En mars dernier, l'Observatoire national de la pauvreté et de l'exclusion sociale a publié son septième rapport, intitulé Crise économique, marché du travail et pauvreté.
Ce rapport, qui porte sur des données de 2009 et 2010, constitue la première enquête d'envergure sur les conséquences sociales de la crise débutée en 2008. Le constat est effarant : la pauvreté s'est accrue dans notre pays en même temps que se sont accentuées les inégalités.
La pauvreté se concentre particulièrement sur les publics les plus fragiles, notamment les mères isolées et les chômeurs. Mais les salariés ne sont pas épargnés : la proportion de salariés pauvres est repartie à la hausse depuis 2009. Près d'un salarié sur six gagne moins de 1 055 euros par mois. Notons que, parmi ces salariés pauvres, les trois quarts travaillent à temps partiel, ce qui nous fait d'autant plus regretter le rejet par le Gouvernement de nos amendements présentés lors de l'examen du projet de loi de financement de la Sécurité sociale, visant à sanctionner le recours abusif au temps partiel.

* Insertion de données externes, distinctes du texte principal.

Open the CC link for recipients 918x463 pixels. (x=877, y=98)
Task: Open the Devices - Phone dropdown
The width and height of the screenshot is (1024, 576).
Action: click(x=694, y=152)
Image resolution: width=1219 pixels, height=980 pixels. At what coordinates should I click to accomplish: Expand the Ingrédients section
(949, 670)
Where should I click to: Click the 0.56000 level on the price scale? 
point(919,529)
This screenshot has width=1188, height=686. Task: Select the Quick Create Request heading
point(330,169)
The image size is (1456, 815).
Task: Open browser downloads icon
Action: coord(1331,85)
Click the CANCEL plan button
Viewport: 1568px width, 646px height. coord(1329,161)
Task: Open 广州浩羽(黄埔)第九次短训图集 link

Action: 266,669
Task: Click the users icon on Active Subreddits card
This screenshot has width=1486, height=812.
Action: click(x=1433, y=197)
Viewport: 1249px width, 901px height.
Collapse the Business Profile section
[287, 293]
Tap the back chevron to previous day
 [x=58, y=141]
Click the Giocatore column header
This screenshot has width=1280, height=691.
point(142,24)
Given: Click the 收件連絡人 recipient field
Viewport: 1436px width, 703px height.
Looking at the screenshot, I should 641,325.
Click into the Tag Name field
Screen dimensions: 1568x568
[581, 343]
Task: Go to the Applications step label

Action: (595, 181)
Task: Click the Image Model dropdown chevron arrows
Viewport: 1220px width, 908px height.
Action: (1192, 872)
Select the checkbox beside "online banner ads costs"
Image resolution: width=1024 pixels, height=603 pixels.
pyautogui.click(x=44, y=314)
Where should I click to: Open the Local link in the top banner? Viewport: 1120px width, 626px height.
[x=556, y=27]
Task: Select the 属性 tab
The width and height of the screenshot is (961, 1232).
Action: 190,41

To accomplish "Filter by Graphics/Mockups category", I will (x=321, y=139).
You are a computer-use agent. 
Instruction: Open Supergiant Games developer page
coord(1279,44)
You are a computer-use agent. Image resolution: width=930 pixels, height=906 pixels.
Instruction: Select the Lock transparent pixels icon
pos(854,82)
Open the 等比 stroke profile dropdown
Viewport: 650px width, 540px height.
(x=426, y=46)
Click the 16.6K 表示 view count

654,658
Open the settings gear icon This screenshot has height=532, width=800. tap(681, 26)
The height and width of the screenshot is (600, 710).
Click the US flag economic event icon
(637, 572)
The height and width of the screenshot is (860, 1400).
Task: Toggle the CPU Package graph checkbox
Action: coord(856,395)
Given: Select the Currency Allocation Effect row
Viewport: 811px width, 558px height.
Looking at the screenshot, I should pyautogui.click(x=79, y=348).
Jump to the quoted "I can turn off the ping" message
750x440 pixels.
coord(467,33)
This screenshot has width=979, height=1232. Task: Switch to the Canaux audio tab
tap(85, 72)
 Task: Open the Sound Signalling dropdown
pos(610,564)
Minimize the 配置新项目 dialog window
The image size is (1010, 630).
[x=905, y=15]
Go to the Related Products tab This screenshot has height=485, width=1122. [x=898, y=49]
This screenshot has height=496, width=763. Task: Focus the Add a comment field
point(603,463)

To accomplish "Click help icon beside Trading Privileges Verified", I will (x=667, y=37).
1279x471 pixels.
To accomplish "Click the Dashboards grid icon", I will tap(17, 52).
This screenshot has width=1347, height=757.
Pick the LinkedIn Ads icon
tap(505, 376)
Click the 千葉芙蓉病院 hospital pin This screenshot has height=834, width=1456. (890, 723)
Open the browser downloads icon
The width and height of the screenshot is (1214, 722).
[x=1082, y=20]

Au-delà des chiffres, les acteurs sur le terrain nous décrivent une intensification de la pauvreté et une aggravation des comportements de désespérance etou d'agressivité. Face à cette situation, je me réjouis de constater que le budget consacré à la solidarité, à l'insertion et à l'égalité des chances est encore préservé dans ce climat d'austérité généralisée. Après la baisse l'an dernier de ce même budget, votée par la précédente majorité, nous nous félicitons de son augmentation de près de 5 %. Nous voterons donc ce budget.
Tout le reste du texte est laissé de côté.